In between my two books, I had kept writing poetry and publishing it in excellent literary magazines and anthologies, but the bulk of my artistic focus had veered to producing and releasing my original jazz/groove music over seven albums and figuring out the rapidly changing music business, although I must note that my songs include both spoken and sung verse. I had cofounded a literary magazine in the '80s in San Francisco and been deeply immersed in the local and national poetry scene for quite a few years, even teaching and serving as Associate Director of The Poetry Center at San Francisco State for two years, where I'd received my master's in English Literature/Creative Writing only eight years before taking that job.

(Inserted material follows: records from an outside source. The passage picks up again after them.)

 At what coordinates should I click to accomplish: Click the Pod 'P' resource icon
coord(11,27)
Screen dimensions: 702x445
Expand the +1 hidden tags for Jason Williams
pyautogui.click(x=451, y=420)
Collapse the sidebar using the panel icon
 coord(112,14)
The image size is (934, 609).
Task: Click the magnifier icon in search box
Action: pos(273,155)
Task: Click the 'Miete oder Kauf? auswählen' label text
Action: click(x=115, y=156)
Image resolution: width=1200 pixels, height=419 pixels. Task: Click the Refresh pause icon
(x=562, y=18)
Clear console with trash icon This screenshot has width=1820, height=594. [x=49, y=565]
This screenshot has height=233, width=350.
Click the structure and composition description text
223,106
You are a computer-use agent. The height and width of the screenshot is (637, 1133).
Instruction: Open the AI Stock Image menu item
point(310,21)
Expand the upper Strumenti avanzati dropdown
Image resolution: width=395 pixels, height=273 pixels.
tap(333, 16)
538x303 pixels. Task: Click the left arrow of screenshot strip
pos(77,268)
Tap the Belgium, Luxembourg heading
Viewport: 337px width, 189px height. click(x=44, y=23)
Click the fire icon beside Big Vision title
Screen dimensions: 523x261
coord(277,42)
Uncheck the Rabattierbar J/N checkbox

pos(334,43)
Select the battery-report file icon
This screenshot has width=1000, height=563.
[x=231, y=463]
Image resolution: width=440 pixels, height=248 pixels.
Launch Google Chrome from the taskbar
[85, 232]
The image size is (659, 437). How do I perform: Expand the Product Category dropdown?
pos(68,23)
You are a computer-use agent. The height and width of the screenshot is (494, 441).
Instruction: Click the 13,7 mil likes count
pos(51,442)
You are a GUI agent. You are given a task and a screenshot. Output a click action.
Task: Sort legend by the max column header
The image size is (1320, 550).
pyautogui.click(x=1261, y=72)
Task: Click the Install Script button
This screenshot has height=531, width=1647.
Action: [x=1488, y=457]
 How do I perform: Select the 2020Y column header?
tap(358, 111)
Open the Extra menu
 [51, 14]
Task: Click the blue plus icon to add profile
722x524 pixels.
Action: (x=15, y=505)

But gradually I had come to feel that my artistic scene was the jazz-and-beyond universe. Even though many jazz musicians also have academic jobs, they are by no means largely academic in style or art; many still play in clubs and are still connected with the Black culture that is the foundation of the art form. 

So here I was in a concentration of the poets of 2024, who were mainly nice to me but who tended to already know each other and want to hang around with each other rather than me. I was maybe one of three poets among over 50 poets there who was not a poetry professor, and certainly not one who had been attending the profession's big annual gathering, the Association of Writers and Writing Progams's (AWPs's) annual conference. 

Poet-singer Lisa B (Lisa Bernstein) at the LATFOB

And I noticed that, here at least, the vibe of poets is different from that of musicians: the art is solitary by nature, not collaborative, and poets are a lot more in their heads relative to musicians, who live and work more in their bodies, and who are more oriented outward toward performance vs. the inward focus of writing poems. The readings were good but mostly they still felt as if they were being delivered by non-performers. And that's fine. I don't feel comfortable in the more performance-oriented poetry slam scene either, as the craft is so different from what I crave from poetry; it's just that sometimes more literary poets don't do justice to their own work in presenting it. 

I have often experienced that dichotomy between poet and performer within my own being. Was I Emily Dickinson or Barbra Streisand, to choose two iconic figures?  Here in this group the dichotomy was made external and even clearer. 


Still, great fun and a great opportunity. And I bridged the dichotomy for myself by including some a cappella singing in my set. I also bridged the feeling of isolation by writing all of the other poets who had read there once I returned home. Connections were made and books traded. A good feeling. 
 
Afterward I drove off to see my pals in 29 Palms, where I've visited many times. Lots of desert and conversation and a pool in which to find my compass again. 

Lisa B (Lisa Bernstein) at the Joshua Tree National Park

It's been wonderful to have an excuse to travel after the pandemic isolation I felt was necessary, even though I'm still masking indoors and using other mitigations such as air purifiers. This festival was outdoors, and I'm off in a couple of days to two more outdoor readings in the Big Apple! Freedom, the joy of sharing my work and reading with other excellent poets, and what promises to be a homier experience in the city of my ancestors.